Your throat is dry when you croak out your question, and when Kingsley nods yes, she did, your sister killed your daughter, you stand quietly, hand him Teddy and begin to scream and cry and rage and break things. You don't use your wand because Ted once told you that emotions were more easily worked out "the Muggle way". You collapse with a broken china plate in your hands and barely feel the shattered glass and wooden splinters as they dig into your thighs. Kingsley puts Teddy in his crib and drops to the floor beside you. He holds you until the sun comes up. Teddy sleeps through the night and you cry and wonder if you've ever even known what it is to have had a sister.

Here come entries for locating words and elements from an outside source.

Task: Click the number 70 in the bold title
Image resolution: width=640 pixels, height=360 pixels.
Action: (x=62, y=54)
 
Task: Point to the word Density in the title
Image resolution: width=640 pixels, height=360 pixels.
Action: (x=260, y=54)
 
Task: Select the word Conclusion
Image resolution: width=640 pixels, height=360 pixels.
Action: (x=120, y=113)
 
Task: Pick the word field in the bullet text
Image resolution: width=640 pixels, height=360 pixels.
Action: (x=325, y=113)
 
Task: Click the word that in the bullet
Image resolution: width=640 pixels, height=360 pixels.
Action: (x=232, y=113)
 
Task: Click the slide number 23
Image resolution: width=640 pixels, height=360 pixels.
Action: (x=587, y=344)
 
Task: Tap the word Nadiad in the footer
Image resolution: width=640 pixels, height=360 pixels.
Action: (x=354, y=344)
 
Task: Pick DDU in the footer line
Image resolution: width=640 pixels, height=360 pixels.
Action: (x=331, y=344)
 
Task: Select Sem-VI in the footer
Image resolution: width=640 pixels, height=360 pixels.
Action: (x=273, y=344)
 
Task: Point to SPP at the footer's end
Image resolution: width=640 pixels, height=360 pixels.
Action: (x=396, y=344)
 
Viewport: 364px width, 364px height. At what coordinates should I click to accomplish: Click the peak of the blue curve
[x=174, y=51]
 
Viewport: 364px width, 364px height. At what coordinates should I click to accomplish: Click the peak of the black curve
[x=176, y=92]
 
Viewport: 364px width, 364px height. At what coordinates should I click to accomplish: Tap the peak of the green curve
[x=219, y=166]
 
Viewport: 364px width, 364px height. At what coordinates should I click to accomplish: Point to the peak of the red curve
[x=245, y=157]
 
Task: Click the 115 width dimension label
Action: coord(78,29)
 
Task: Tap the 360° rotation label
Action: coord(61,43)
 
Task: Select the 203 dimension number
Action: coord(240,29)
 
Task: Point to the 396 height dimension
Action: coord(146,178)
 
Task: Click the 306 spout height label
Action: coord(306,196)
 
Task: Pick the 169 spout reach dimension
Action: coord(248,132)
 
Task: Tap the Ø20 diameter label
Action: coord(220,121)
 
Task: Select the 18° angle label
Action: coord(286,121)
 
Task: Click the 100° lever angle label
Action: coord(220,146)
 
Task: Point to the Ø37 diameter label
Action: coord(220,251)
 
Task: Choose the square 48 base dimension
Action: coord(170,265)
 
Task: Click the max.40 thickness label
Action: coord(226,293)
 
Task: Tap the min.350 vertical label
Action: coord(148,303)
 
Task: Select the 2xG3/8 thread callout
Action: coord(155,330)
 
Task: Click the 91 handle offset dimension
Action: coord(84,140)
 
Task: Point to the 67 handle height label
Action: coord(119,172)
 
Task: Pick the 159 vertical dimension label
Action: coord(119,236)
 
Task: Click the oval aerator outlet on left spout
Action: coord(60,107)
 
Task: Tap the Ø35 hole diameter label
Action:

Harry tells you that she saved him. Cissy. She saved him from Voldemort and so, really, by proxy, she ended the war. You feel the thrum of your heart singing hopefully and you send her an owl with three words and no lies.

"Thank you, sister."

She doesn't owl back. She turns up in your fireplace with tearstains on her cheeks and an apology on her lips. You hold her and she reminds you so much of before that you're crying again and she's telling you she's sorry, so sorry. Suddenly you feel a lot less alone.

From that moment on she is yours again and you drink tea together in the mornings and chat idly about the news, or your friends, or her son, and you never bring up Bella or the war or the past. It takes you months to bring up Nymphadora and Ted, but when you do, she beams and nods and listens to your stories and wipes the tears from your chin.


You have one sister, and you've never ever had two.

(Your earliest memories of Bella are fading more and more each day, almost completely replaced by the feral grin that you know was the last thing your daughter ever saw.)

You have one sister. Just one.

(And it hurts when you see old photographs and the black haired girl with the blackened heart builds a wall between the two sisters that could have saved her.)

You have a sister.

(And her hair is as golden as the hope your grandson brings you when he smiles his mother's smile and laughs his father's laugh.)